▶ **PAGE EXTRACT**:
E Pluribus Unum Factor

Word Fight At The OK Corral

A Rose By Any Other Name

View From The Virgin Islands.

 

By John McCarthy

Moderate Voice Columnist

 

I spend a lot of time thinking about words.

Kind of goes with the territory if you consider yourself a writer.

And if you know your Mark Twain you know that “the difference between the right word and the almost right word is the difference between lightning and a lightning bug.”

Le mot juste is what the French call it – and for my money that’s the best way to say what I’m getting at – and that is partly the point, when it comes to words, the English language is the most generous foster family the world has ever known.

Albert Camus may have been ribbing Gustave Flaubert when he made one of his characters in “The Plague” so word conscious that he was never able to write more than the first sentence of a planned novel.

So if your duty calls for words, having more than one million words at your disposal certainly makes for a palette of “colors” that even the greatest artist would find daunting.

This column was supposed to be about the words that I see catapulting themselves into contention for most used high-end words of the year – and if you know me – you know I don’t like the adjective “high-end.”

Nearing the half-way point of the year, the words “traction,” “muddle” and “whiff” are near the top of “new” old words that are most used – to good and bad effect – in 2014.

I had brilliant examples of each word being used in Associated Press news articles, box office busting movies like “Django Unchained” (which I say spawned the current “muddle” fascination and even current ad campaigns for drugs such as Zyrtec “Muddle No More” is the drug’s new tagline.

But as much as I sought out the late William Safire’s “On Language” column in the Sunday New York Times, I also remember – as good as those pieces were – how they were often a struggle to finish.

As I tried to write that column what seemed even more important was keeping up with all of the new words that are coming off of today’s scrivener assembly lines. According to the Global Language Monitor (GLM) English got it’s millionth word “web 2.0” at 5:22 on June 10, 2009.

And GLM says a new word is created every 98 minutes or about 14.7 words per day. By contrast, the French language has about one-tenth the amount of words as English – weighing in at about 100,000 words.

The scientifically minded amongst us always told me English had the most words – and GLM seems to bear that out. When I did a “Word Power” quiz in a Reader’s Digest a few years back and got such marvels as “bling bling” and “beater” as the words I needed to identify with definitions – I realized that the language is constantly changing [“labile” to a word-o-phile (“logophile” for purists)] – and I needed to do more verbal calisthenics if I hoped to keep up.

The most recognized word on the planet is the brutally efficient “OK” which no one seems to agree on how to spell or its word origins in English.

▶ **WHAT IS ASKED**:
[1] Answer these questions about the column on words, one per line:
(a) According to the Global Language Monitor, which term became the millionth English word?
(b) How often is a new word created, according to the same source?
(c) Which three words does the columnist name as near the top of the most used "new" old words in 2014?
[2] Continue the column on words from its final sentence.

▶ **COLLECTED DATA**:
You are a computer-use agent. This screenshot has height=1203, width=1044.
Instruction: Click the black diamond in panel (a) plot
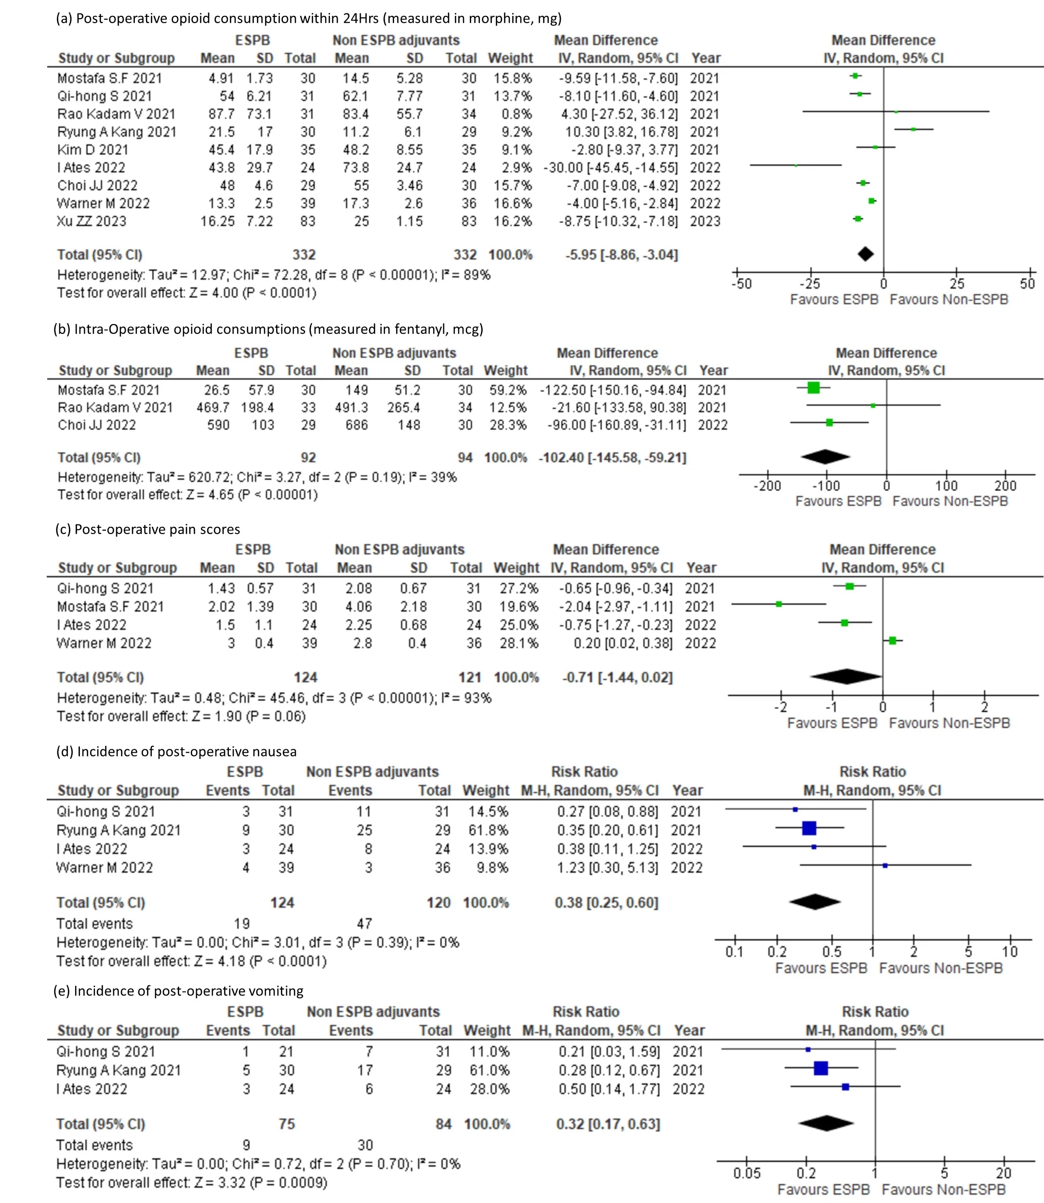click(x=866, y=254)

▶ **RESULTS BY TASK**:
[1]
(a) "Web 2.0," at 5:22 on June 10, 2009.
(b) Every 98 minutes, or about 14.7 words per day.
(c) "Traction," "muddle" and "whiff."

[2]
Some say it goes back the newspaper printing process in Boston spelling out “oil korrect” in 1839 – others say U.S President Martin Van Buren was nicknamed “Old Kinderhook” when the campaign slogan “Old Kinderhook is OK “swept the nation – others say it is from the native American word “okeh” in the Choctaw language – and still others go further back to ancient Greece where “ola kala” means “all is well.”

But if you think “American English” is only used on this side of the pond, you only have to watch your favorite British TV show to wince through a few “don’t go there’s” and other typically U.S. urban words and expressions that have been appropriated anachronistically for use by our so-called language-conscious Redcoat cousins.

One of the most disappointing moments of my life was when I first purchased a copy of the Sunday London Times only to find out that instead of getting the deep dish and lowdown on what Mick, Keith and the Royal Family were doing – they instead had articles on Sylvester Stallone and Eddie Murphy.

So it’s not just our words that are being exported – but, as witnessed by “Big Bang Theory” being the number one TV show in America (and China) – it’s also our culture. People around the world want to know what Angelina Jolie, George Clooney and Hillary Clinton are doing – maybe in THAT exact order.

The British gave birth to America – and thanks to the two things we do better than anyone in the world (TV shows and new word order) – we now instruct THEM in the proper use of the English language. Uneasy lies the head that wears a crown.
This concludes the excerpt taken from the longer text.